I study infinite-horizon reach-avoid problems for discrete-time stochastic dynamical systems under explicit initial, target, unsafe, and probability requirements.

Candidate controller

A reinforcement learning policy is first used as a workable starting point so the system already has a strong candidate controller.

Verifiable approximation

The neural controller is then rewritten into a polynomial form that is more suitable for formal reasoning and optimization.

Probability guarantee

Stochastic barrier-like certificates together with SOS / SDP are used to compute the formal lower bound and indicate where the next iteration should go.

Method chain

The current pipeline

1. Write the specification clearly

Fix the initial set, target set, unsafe set, and the probability requirement.

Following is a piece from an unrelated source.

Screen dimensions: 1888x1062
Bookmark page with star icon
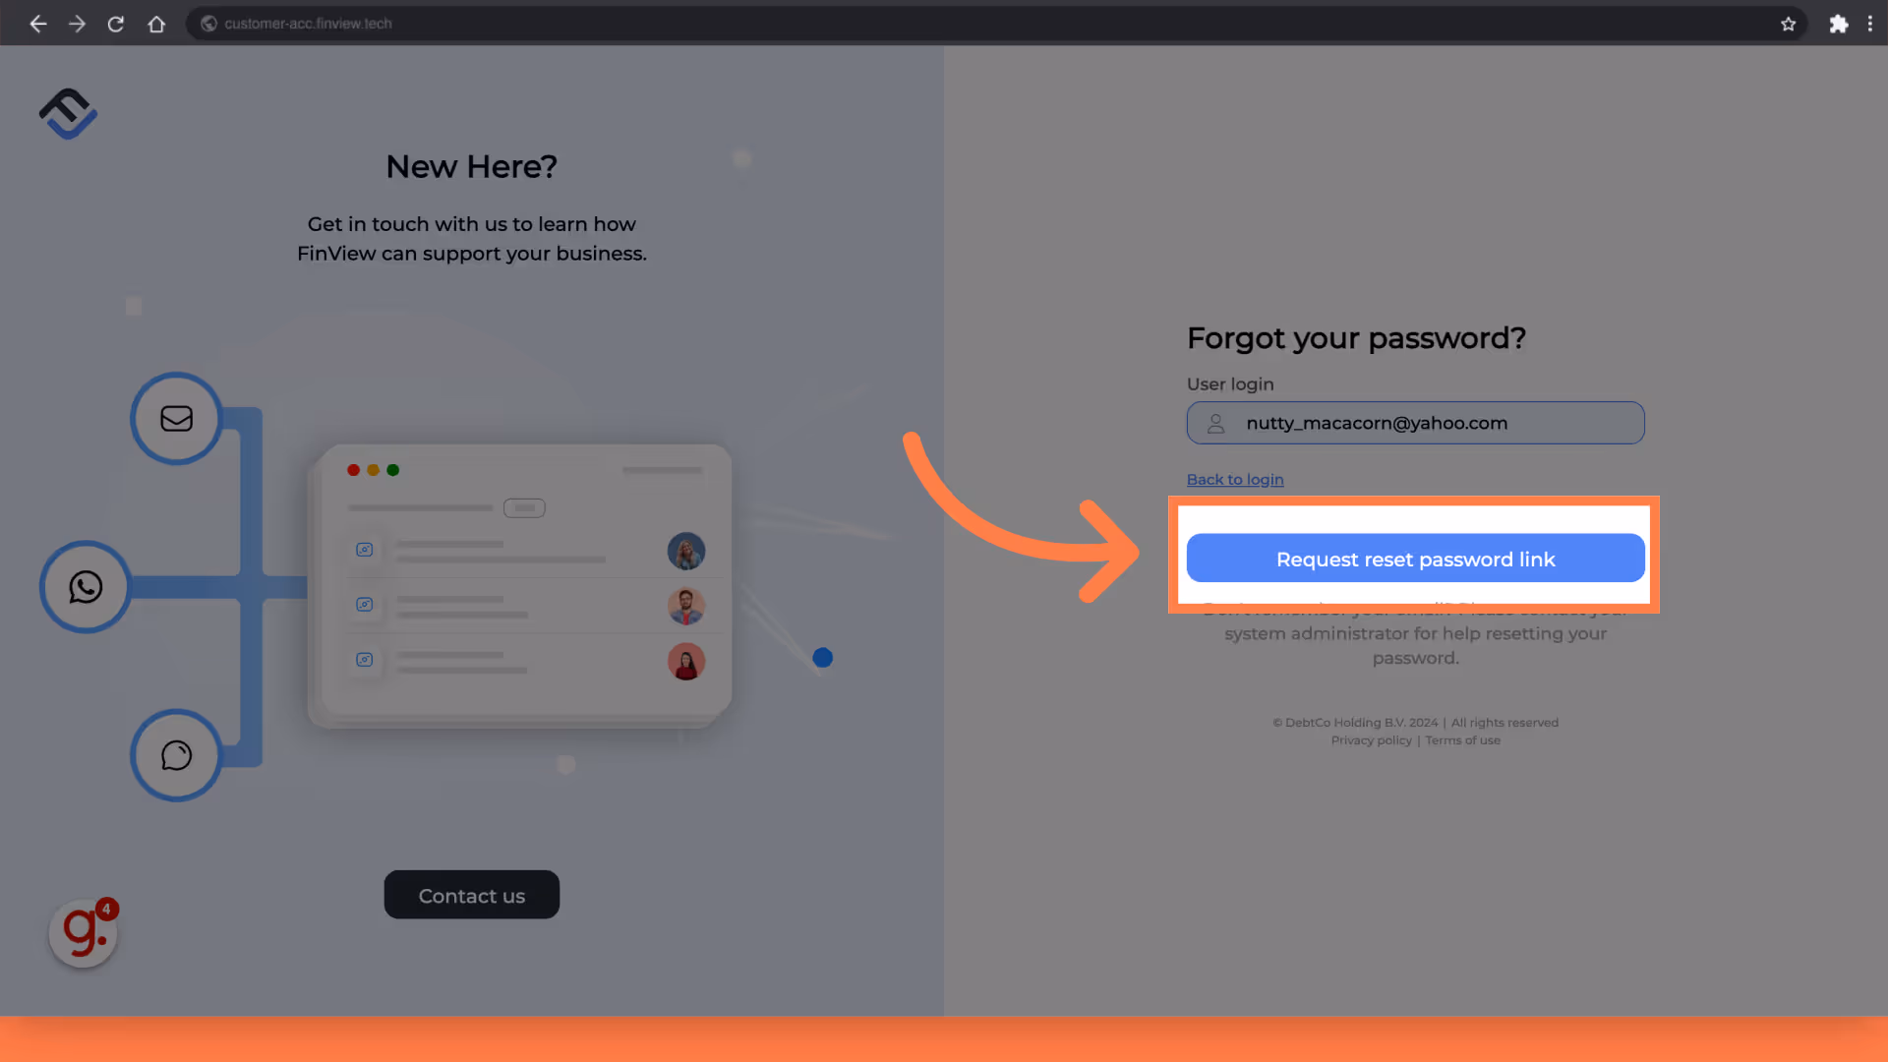pos(1788,24)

2. Learn a reference policy

SAC is currently used to train a candidate controller that provides a strong starting point.

3. Build a PAC-guided approximation

The learned controller is converted into a polynomial form that is easier to certify and optimize over.

4. Solve for certificates and bounds

Stochastic barrier-like certificates and SOS / SDP are used to produce the probability lower bound.

5. Iterate when needed

If the first result is still conservative, the next step is to update the controller or the certificate template rather than stop there.

What I care about

Why this pipeline matters to me

  • I am not interested in treating learning and verification as two disconnected tasks.
  • The real goal is to connect policy learning, verifiable approximation, certification, and update decisions into one process.
  • That is also why I care about controller complexity, certificate complexity, and the direction of the next iteration—not only whether one simulation run looks good.
Related literature

How this relates to verification-oriented work

Work such as Policy Verification in Stochastic Dynamical Systems Using Logarithmic Neural Certificates is very relevant because it shows how high-probability reach-avoid specifications can be verified once a neural controller is already given.

My present focus

Where my current work starts earlier

My present focus begins one step earlier. The controller is not assumed to be fixed. It needs to be learned first, then converted into a certifiable form, and only then pushed through certificate solving and possible iteration. What matters most to me is how these stages can be connected into one usable workflow.

Next step

What I want to improve next

Controller updates

I want to keep updating the controller when the first certified result is still conservative.

Better PAC approximation

The trade-off among polynomial degree, sample size, and approximation error still needs to be improved.

More expressive certificates

Harder geometries and higher-dimensional systems will require stronger certificate templates and steadier solvers.

More complex settings

I also want to move toward more complex dynamics and tighter coordination between learning and verification.